In our latest cover story, Clinical Haematology, our contributors discuss topics such as coagulation, anaemia, pulmonary embolism, haematological malignancy, and other important presentations of haematological disease in critical care. They provide a practical approach to addressing clinical issues related to haematology and outline effective strategies for diagnosis and management of scenarios that are commonly encountered in the ICU.
Charles Marc Samama provides an overview of different techniques to reverse direct oral anticoagulants with specific or non-specific agents, while Flavio Nacul, Valentina Torre and Kaushik Bhowmick discuss anaemia, highlight its multifactorial causes and explore whether high hepcidin levels and a blunted response to erythropoietin may play a role.
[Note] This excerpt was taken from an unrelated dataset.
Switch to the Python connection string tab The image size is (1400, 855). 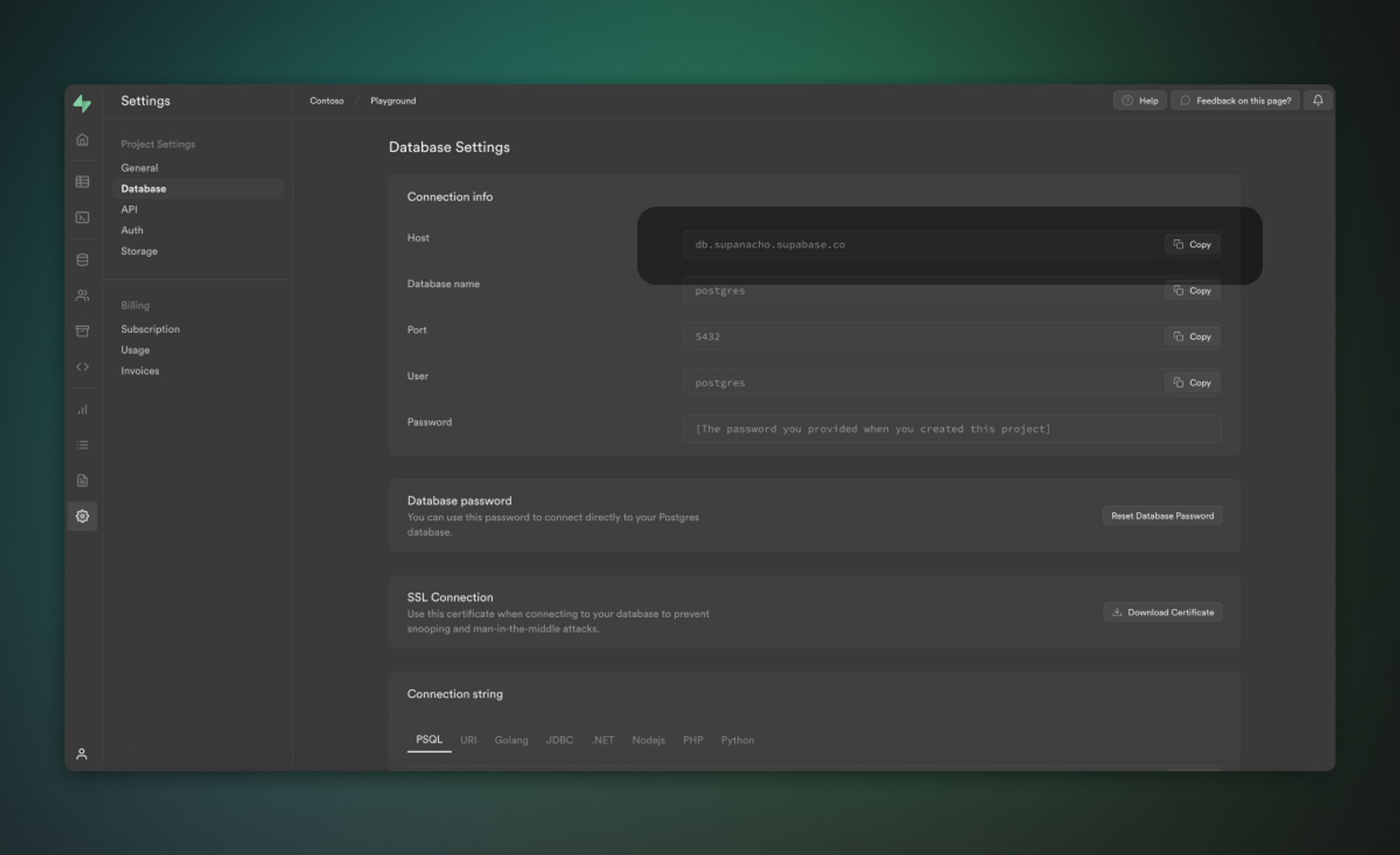coord(737,740)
Eder Zamarrón-López, Orlando Pérez-Nieto, Jorge Miño-Bernal and co-authors talk about pulmonary embolism in the intensive care unit, how this complication in hospitalised patients is associated with high morbidity and mortality and why it is important to effectively identify and manage it.
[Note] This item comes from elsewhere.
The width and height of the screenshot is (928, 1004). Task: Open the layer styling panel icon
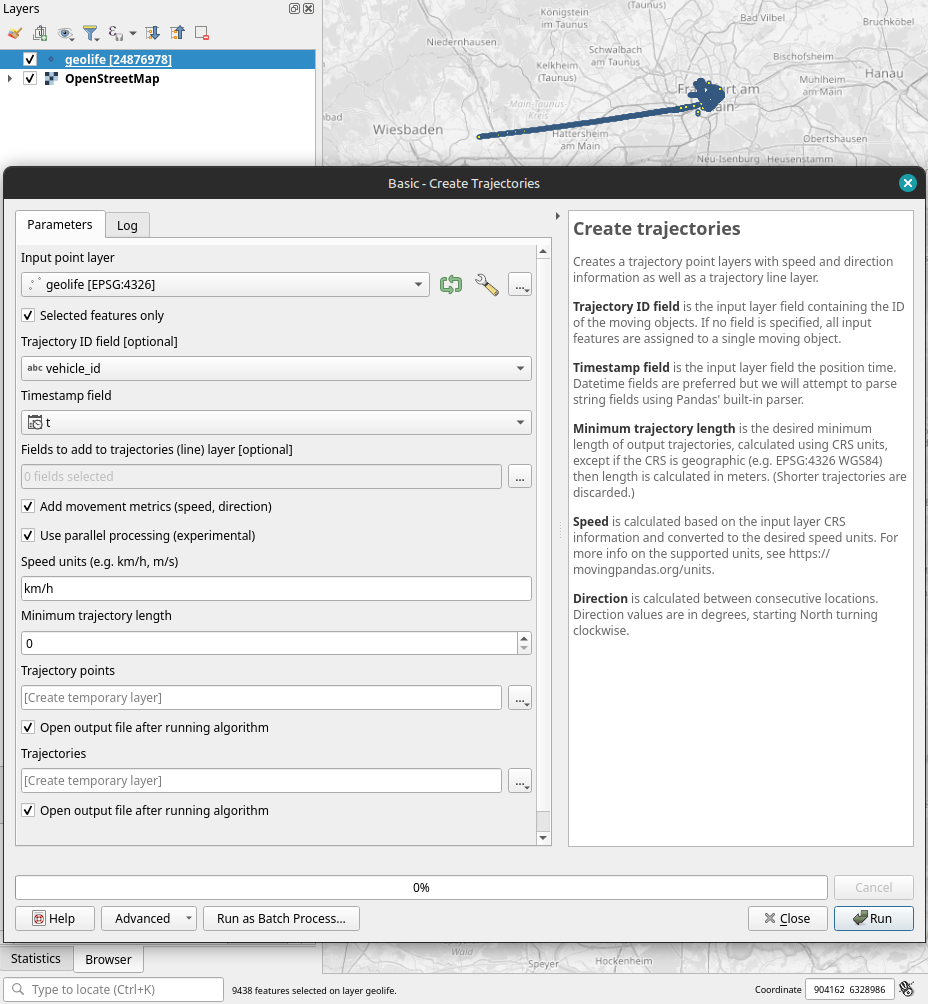click(15, 33)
Jenna Spring and Laveen Munshi provide an overview of emergencies commonly seen in malignant haematology, discuss the side effects of novel therapies, and highlight complications of allogeneic haematologic stem cell transplant.
Victoria Metaxa, Tasneem Pirani, Neeraj Singh and Rohit Saha discuss chimeric antigen receptor T-cell therapy and its associated toxicities and highlight the importance of monitoring recognition and prompt management in the ICU for good outcomes.
In our Matrix section, Jean-Charles Preiser, Lee-Anne Chapple and Emma Ridley discuss nutritional care for patients with COVID-19 who require intensive care, and Emmanuel Pardo and Jean-Michel Constantin provide an overview of the physiological aspects of indirect calorimetry, its limitations in use and future prospects for tailored nutrition.
Handling haematological problems in the ICU and providing acute care to patients with a primary haematological disorder can be challenging for critical care doctors. In this issue, our contributors have shared their experience in critical care practice and have presented practical approaches to managing haematology issues in the ICU.